Two years after the massacre of 72 migrants in Mexico, shelters for undocumented migrants are facing challenges and threats, due to the rise in the number of people seeking assistance, the lack of solidarity on the part of local communities, pressure from organized crime, and a lack of adequate public policies addressing the problem of migration.
“We are seeing a backlash from a combination of hurricanes that have destroyed infrastructure, train accidents and mass killings, that have drawn increasing attention to immigrants,” activist Martha Sánchez, with the Meso-American Migrant Movement, told IPS.
On Aug. 23, 2010, people around the world were shocked when the Los Zetas drug cartel killed 72 migrants who were headed to the United States ― 58 men and 14 women ― in the northeastern state of Tamaulipas.
There are 54 shelters in Mexico, located at the main transit points for migrants, many of whom ride cargo trains northward. One of them is run by civil society organizations, and the rest by the Pastoral de la Movilidad Humana, the Mexican Catholic bishops’ human mobility ministry.
Some 500,000 undocumented migrants from Central and South America cross Mexico every year in their attempt to reach the United States, according to estimates from experts and non-governmental organizations (NGOs). Along the way, they face the risk of arbitrary arrest, extortion, theft, assault, rape, kidnapping and murder at the hands of criminal organizations and corrupt police and migration officers, activists and migrants report.
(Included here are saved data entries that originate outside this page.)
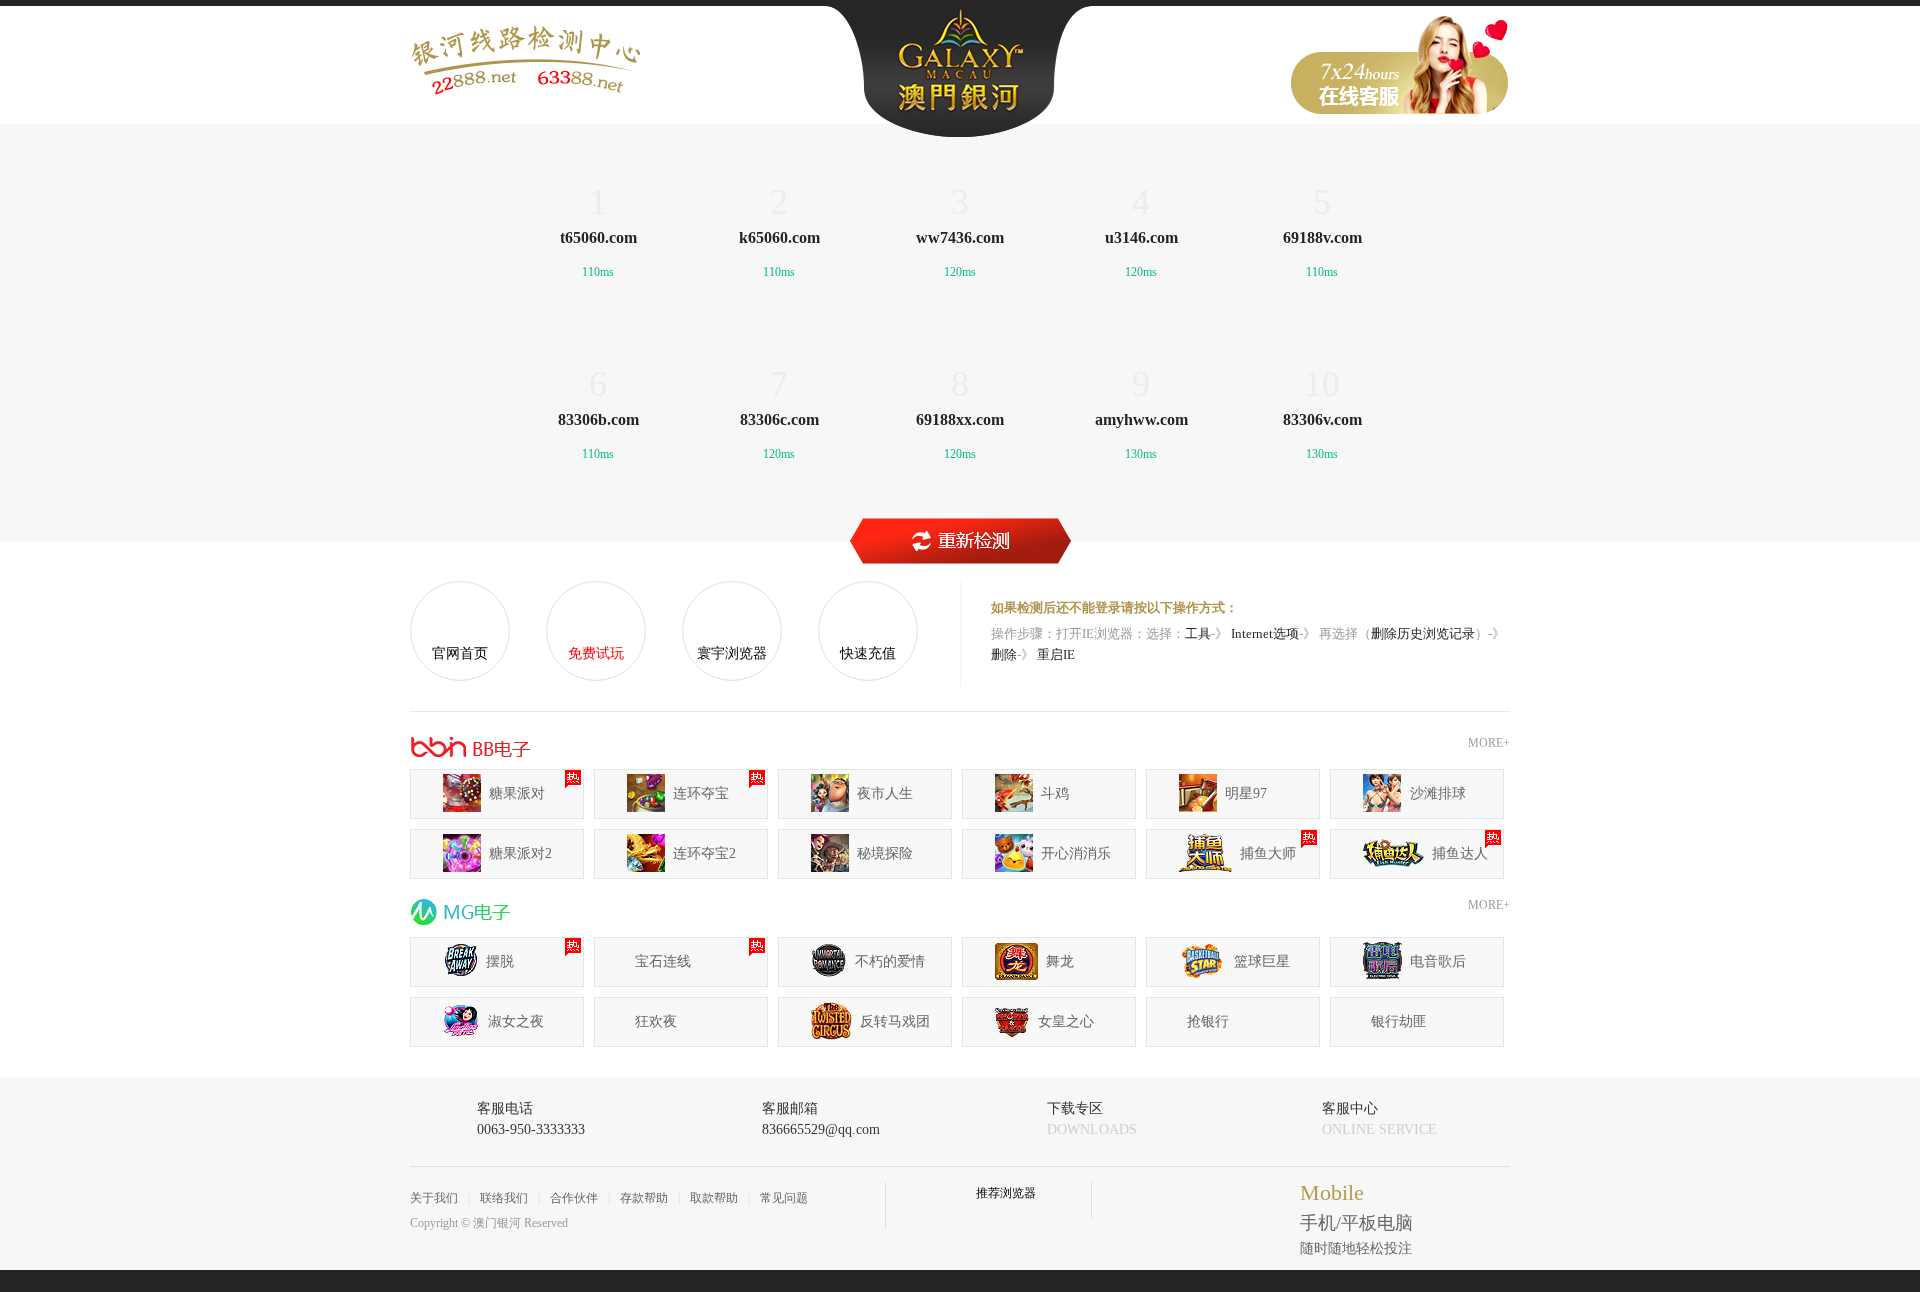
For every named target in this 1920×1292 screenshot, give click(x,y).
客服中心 (1379, 1119)
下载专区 (1092, 1119)
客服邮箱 (821, 1119)
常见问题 (784, 1198)
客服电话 (531, 1119)
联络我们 (504, 1198)
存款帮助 (644, 1198)
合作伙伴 (574, 1198)
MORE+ (1489, 743)
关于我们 (434, 1198)
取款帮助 (714, 1198)
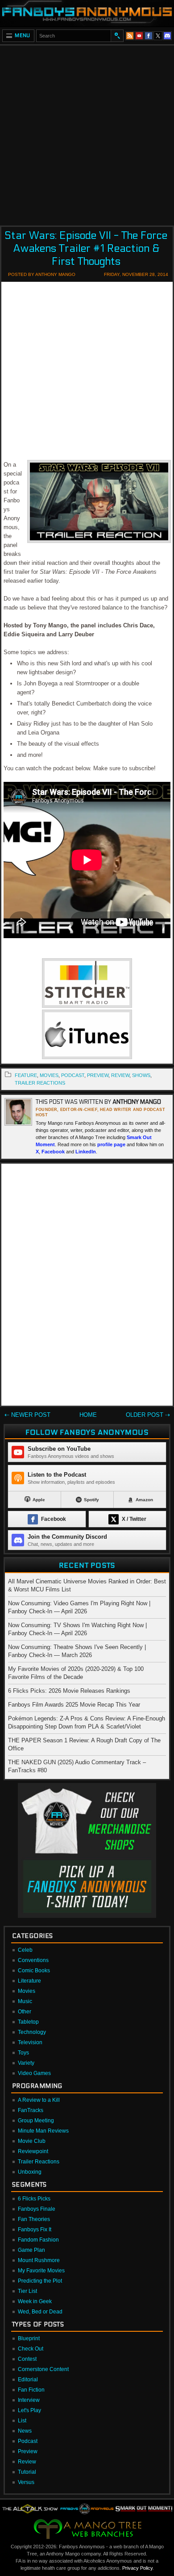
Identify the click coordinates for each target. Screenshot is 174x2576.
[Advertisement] (87, 133)
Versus (26, 2482)
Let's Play (29, 2410)
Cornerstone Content (43, 2369)
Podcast (27, 2441)
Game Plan (31, 2250)
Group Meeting (36, 2120)
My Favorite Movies (41, 2270)
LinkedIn (85, 1151)
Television (30, 2042)
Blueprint (29, 2338)
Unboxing (29, 2172)
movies (49, 1075)
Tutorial (27, 2472)
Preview (27, 2451)
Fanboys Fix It (34, 2229)
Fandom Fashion (38, 2240)
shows (141, 1075)
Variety (26, 2063)
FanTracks (30, 2110)
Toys (23, 2053)
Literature (29, 1981)
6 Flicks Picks (34, 2199)
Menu (22, 35)
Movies (26, 1991)
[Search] (117, 36)
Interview (29, 2400)
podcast (72, 1075)
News (25, 2431)
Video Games (34, 2073)
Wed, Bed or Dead (40, 2312)
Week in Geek (35, 2301)
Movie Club (32, 2141)
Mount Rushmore (39, 2260)
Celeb (25, 1950)
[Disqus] (87, 1286)
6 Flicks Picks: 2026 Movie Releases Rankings (69, 1690)
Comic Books (34, 1970)
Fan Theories (34, 2219)
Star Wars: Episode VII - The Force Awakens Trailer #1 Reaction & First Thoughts (85, 248)
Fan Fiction (31, 2390)
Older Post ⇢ (148, 1414)
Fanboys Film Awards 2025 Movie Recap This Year (74, 1704)
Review (27, 2462)
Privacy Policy (137, 2568)
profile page (111, 1144)
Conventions (33, 1960)
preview (97, 1075)
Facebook (53, 1151)
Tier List (27, 2291)
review (120, 1075)
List (22, 2420)
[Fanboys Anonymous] (87, 13)
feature (26, 1075)
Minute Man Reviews (43, 2131)
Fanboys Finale (36, 2209)
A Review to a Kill (39, 2100)
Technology (32, 2032)
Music (25, 2001)
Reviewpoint (33, 2151)
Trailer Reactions (40, 1083)
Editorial (28, 2379)
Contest (27, 2359)
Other (24, 2011)
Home (88, 1414)
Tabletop (28, 2022)
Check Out (30, 2349)
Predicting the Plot (40, 2281)
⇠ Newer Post (27, 1414)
“The shelters are places of protection, and they also denounce the situation, in public and in the courts,” said Alberto Xicoténcatl Carrasco, director of the Casa del Migrante Posada Belén, a shelter in the town of Saltillo in the northern state of Coahuila.
“Public sentiment against the shelters has grown in some areas …We are seeing many interests mobilizing against these centers,” he told IPS.
The Posada Belén shelter takes in 200 to 300 immigrants a week, who stay one week on average before continuing their journey.
In the shelters, the undocumented migrants are given food, clean clothes, a bed, a shower, and advice about the measures they should take to reduce their vulnerability.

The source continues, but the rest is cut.